** Opening Records supplied block **
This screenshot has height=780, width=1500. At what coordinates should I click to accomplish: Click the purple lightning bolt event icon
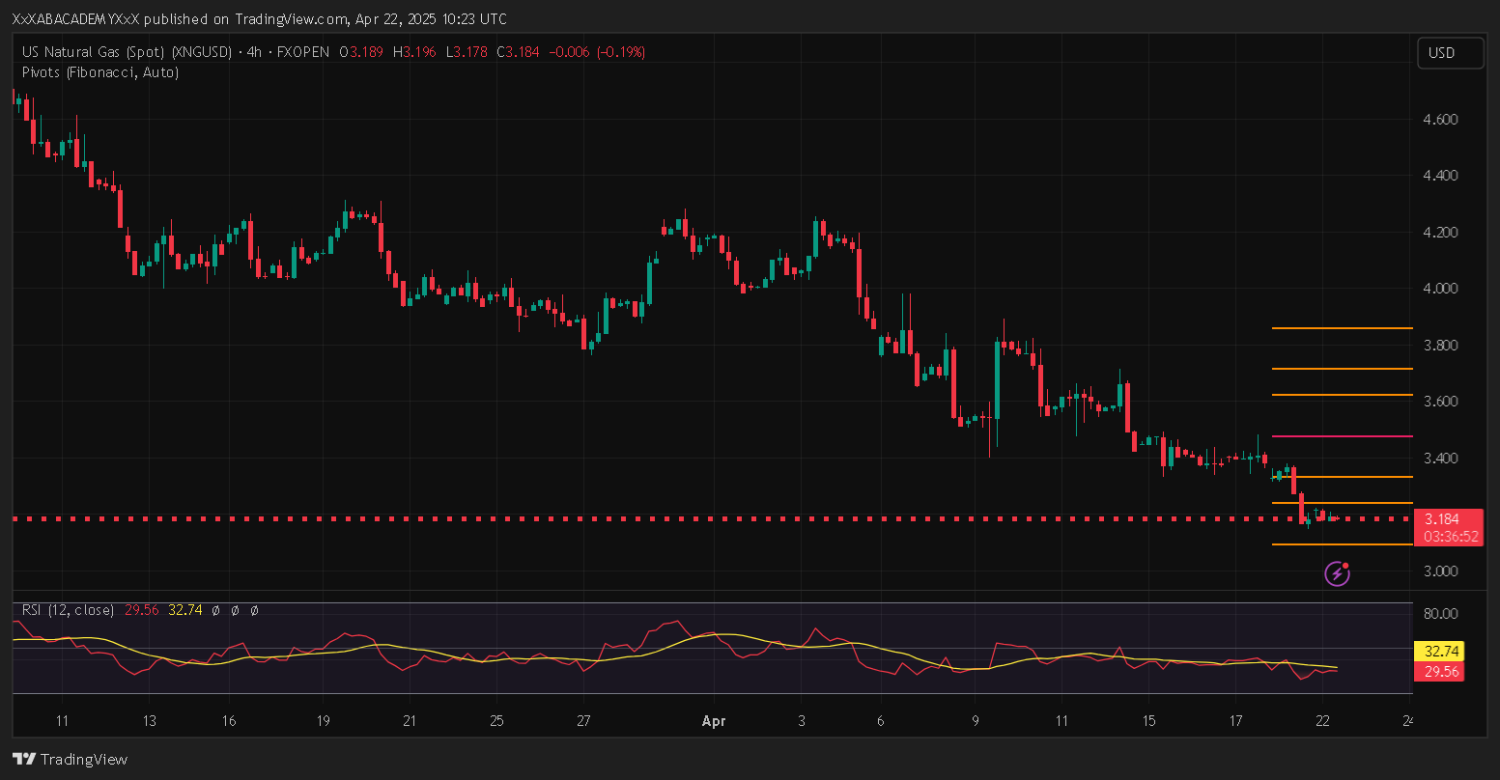(x=1338, y=573)
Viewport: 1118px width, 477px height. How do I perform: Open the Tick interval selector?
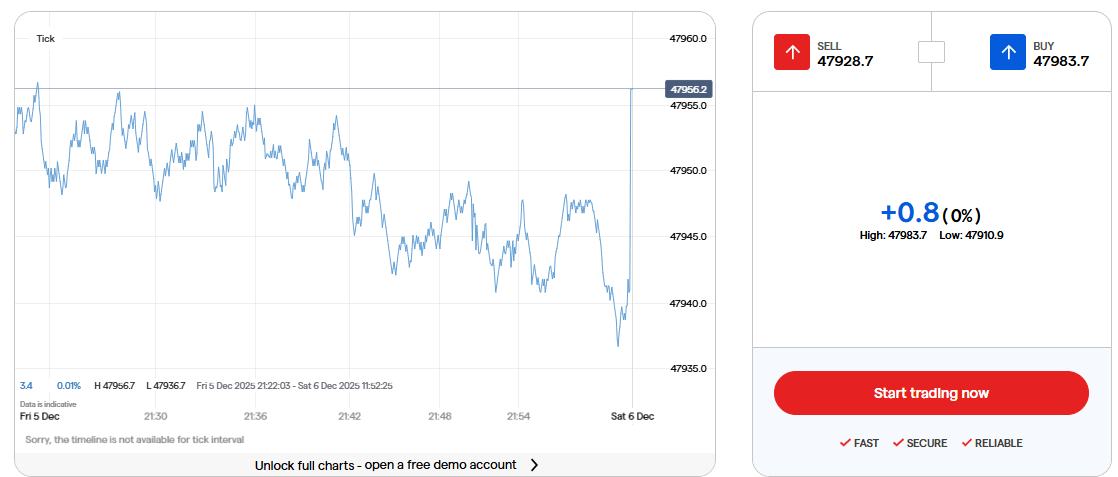[x=46, y=38]
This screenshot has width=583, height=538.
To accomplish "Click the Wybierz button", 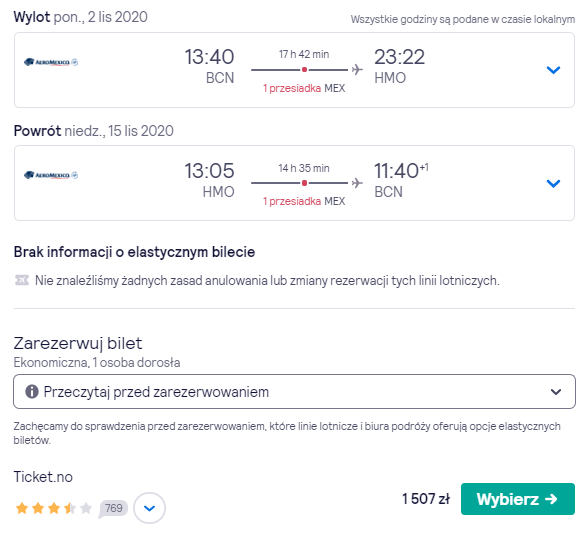I will pos(518,499).

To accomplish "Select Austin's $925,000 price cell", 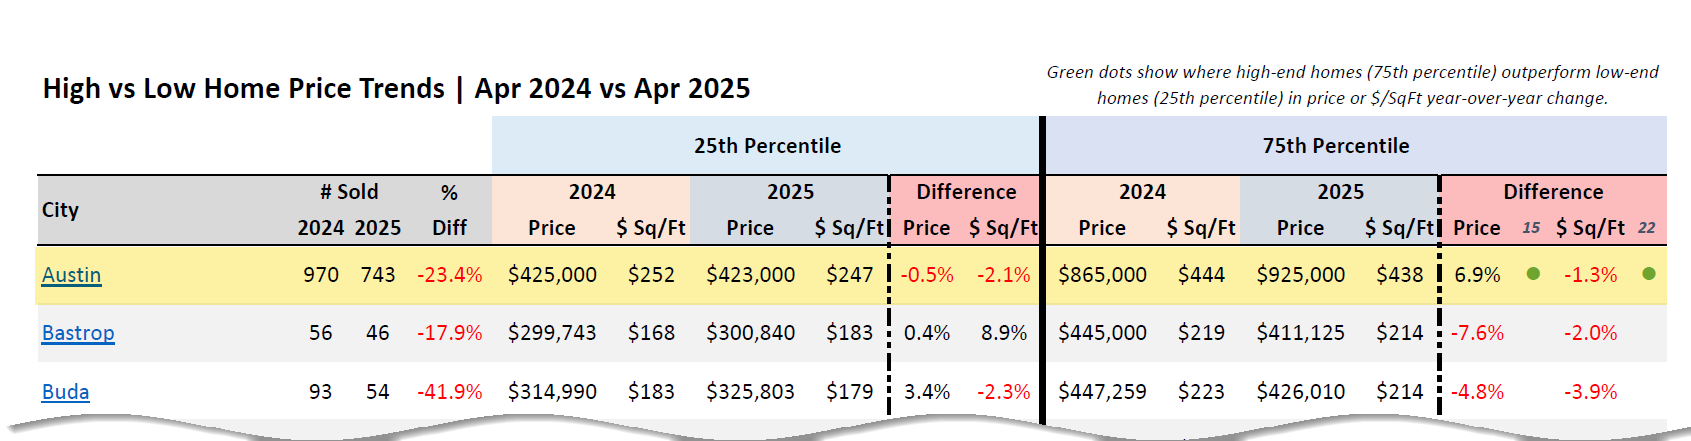I will [x=1300, y=275].
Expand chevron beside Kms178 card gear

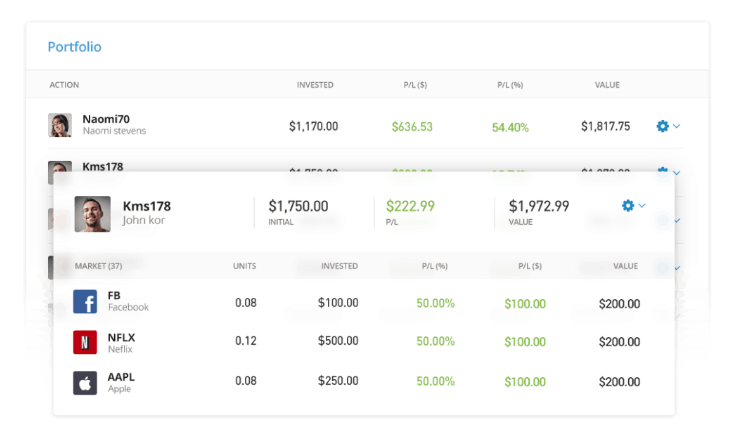(642, 206)
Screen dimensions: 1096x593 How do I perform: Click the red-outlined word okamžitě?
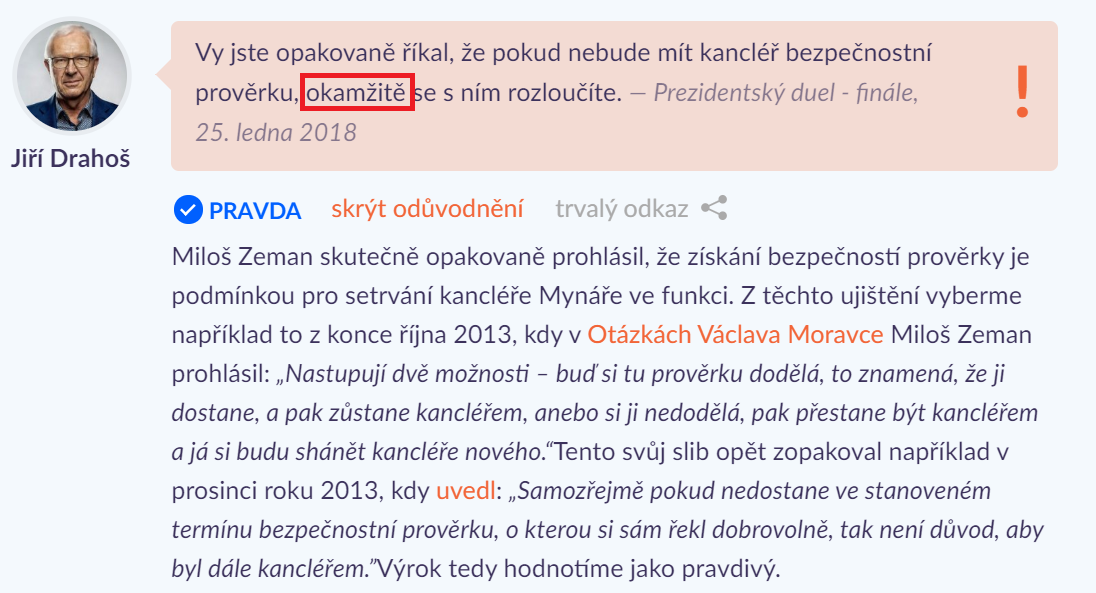(357, 92)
** Closing Records supplied block **
**Exercise instructions**
Go to the line with "Screen dimensions: 1096x593" in the entries above. Reproduce that line and each one after it to the end, exactly and without the pictures.

**Completed task**
Screen dimensions: 1096x593 How do I perform: Click the red-outlined word okamžitě?
(357, 92)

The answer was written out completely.